Contudo, a tentativa fracassa, culpada do pecado da inconsistência. Apesar de o texto se apoiar na narração da senhora que recorda a juventude, muitas cenas desviam-se dessa linha causal e procuram encher a história com arquétipos banais. Enfim, antes de chegarmos às autoridades republicanas que veem sua dúvida erradicada pelo sol dançante, “Fátima” tem muito contexto histórico para estabelecer. Fala-se da Primeira Guerra Mundial e de um país no rescaldo da revolução onde a religião está putativamente ameaçada pelos ventos de progresso. Fala-se disso e vê-se um passado poeirento, todo em tons de âmbar deslavado, um suspiro de sépia digital que, ao invés de suscitar a nostalgia, só resulta numa plasticidade lamacenta.

fatima critica
© Cinemundo

Todo o projeto é um miasma de castanhos e beges sujos, com ar de telefilme no pior sentido desse termo.A falta de variação cromática quiçá sobrevivesse num trabalho com outras vertentes de interesse visual, mas “Fátima” não consegue superar os defeitos fotográficos. Há a pátina polida da câmara digital, os planos de drone, a fluidez sintética que sabota até o mais primoroso trabalho de cenografia e figurinos. Louvamos os esforços de Cristina Onori e Daniela Ciancio, mas o visual do filme é mesmo muito desenxabido, aborrecido até. A música, como que em gesto de compensação, explode em epítetos de expressividade lacrimosa. O compositor Paolo Buonvino não saberia definir “subtileza” se a sua vida dependesse disso.

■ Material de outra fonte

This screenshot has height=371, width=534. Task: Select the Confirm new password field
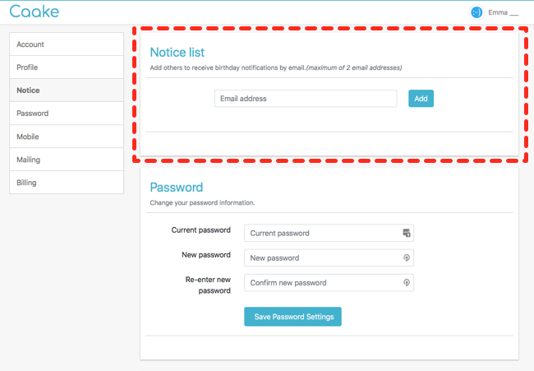click(329, 283)
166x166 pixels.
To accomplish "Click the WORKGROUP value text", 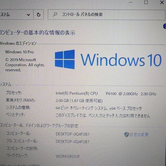I will (x=68, y=156).
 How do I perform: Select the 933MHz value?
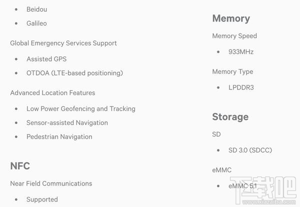click(241, 52)

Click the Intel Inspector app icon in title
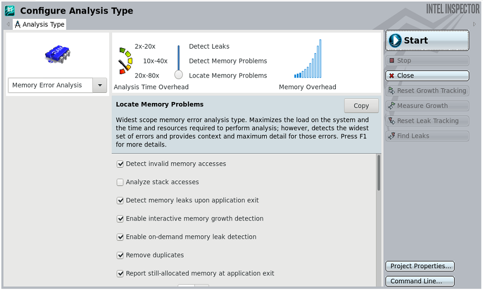(10, 11)
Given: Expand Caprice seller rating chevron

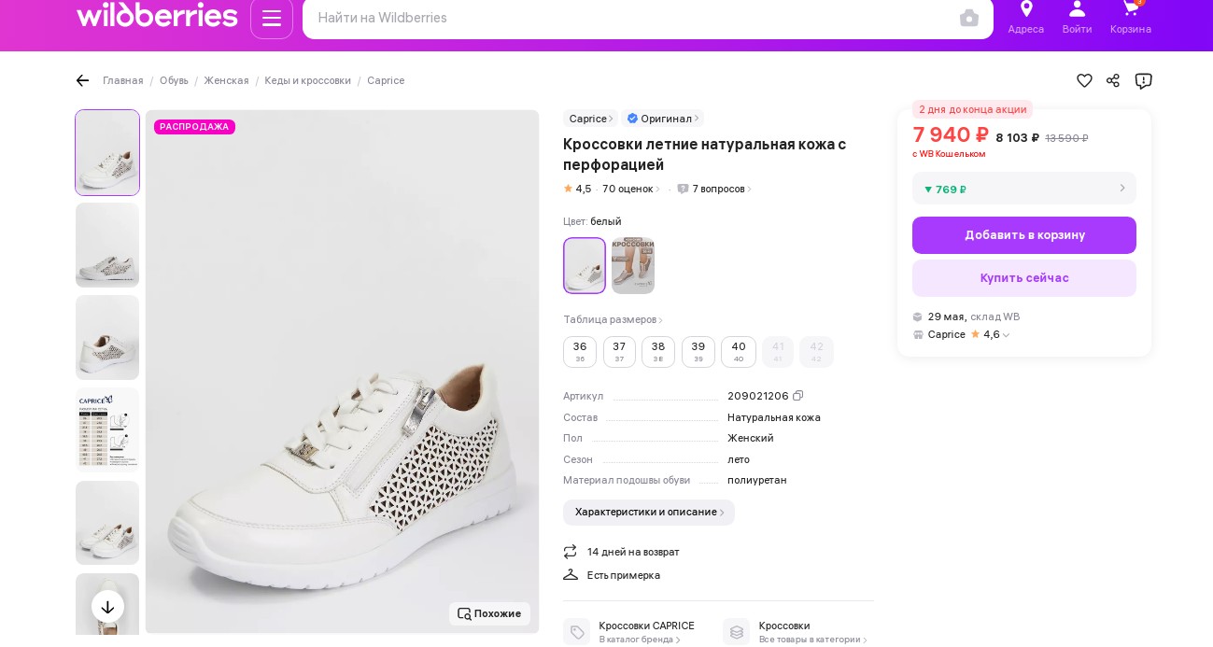Looking at the screenshot, I should point(1007,335).
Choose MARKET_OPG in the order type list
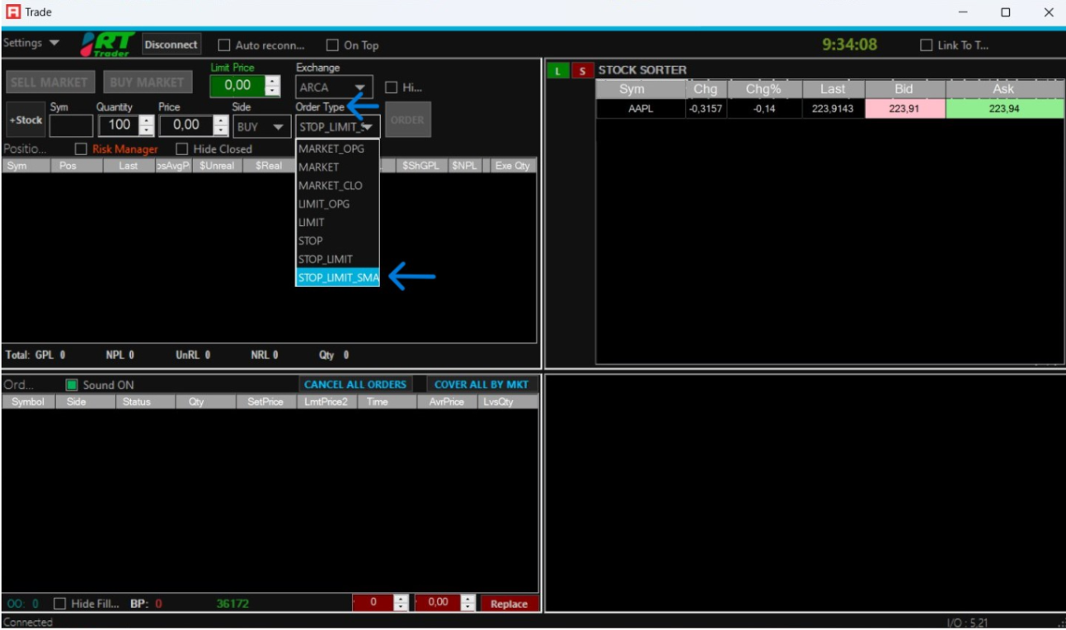The image size is (1066, 630). pyautogui.click(x=331, y=149)
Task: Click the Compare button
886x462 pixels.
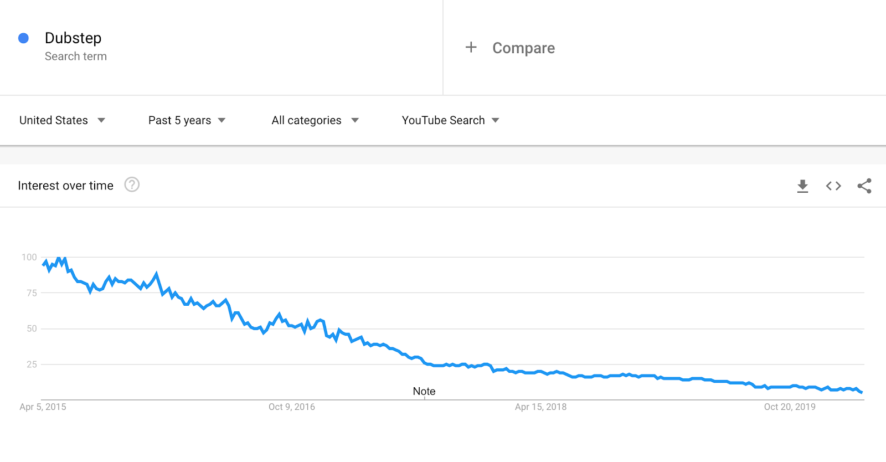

Nem é tudo é medíocre, sendo que há muita qualidade a encontrar-se no elenco. É estranho ver esta narrativa portuguesa com diálogos em inglês, mas os atores conseguem, na sua maioria, justificar a transfiguração linguística. Alejandra Howard, Stephanie Gil, e Jorge Lamelas impressionam como Jacinta, Lúcia, e Francisco, sendo bons modelos para os tableaux icónicos que o filme tanto gosta de recriar. Os restantes intérpretes de “Fátima” não têm muito que fazer, mas apreciamos sempre a presença de nomes como Lúcia Moniz e Sônia Braga no grande ecrã. Custa criticar tão fortemente uma produção de Hollywood com os olhos postos em Portugal, mas não há como encontrar grandeza neste “Fátima”.

Fátima, em análise
Fátima

Movie title: Fatima

Date published: 10 de November de 2021

Director(s): Marco Pontecorvo

Actor(s): Stephanie Gil, Alejandra Howard, Jorge Lamelas, Sonia Braga, Harvey Keitel, Joaquim de Almeida, Goran Visnjic, Lúcia Moniz, Marco D'Almeida, João Arrais, Carla Chambel, Joana Ribeiro

Genre: Drama, Guerra, 2020, 113 min

  • Cláudio Alves - 40
40

CONCLUSÃO:

O filme de “Fátima” serve como ilustração sensabor, um drama que fala de espiritualidade transcendente, mas jamais toca no espírito do espetador. Entendemos que haverá quem se emocione com a fita, mas isso dever-se-á mais ao conteúdo da história verídica do que à habilidade artística de Pontecorvo e companhia.

O MELHOR: Os atores juvenis que dão vida aos pastorinhos. Suas caras possuem uma qualidade estoica que um melhor filme poderia ter utilizado para criar imagens poderosas. Isso e a voz de Andrea Bocelli nos créditos finais.

O PIOR: A imagem lamacenta e plasticamente polida, um pesadelo de cinema digital com ares de televisão barata.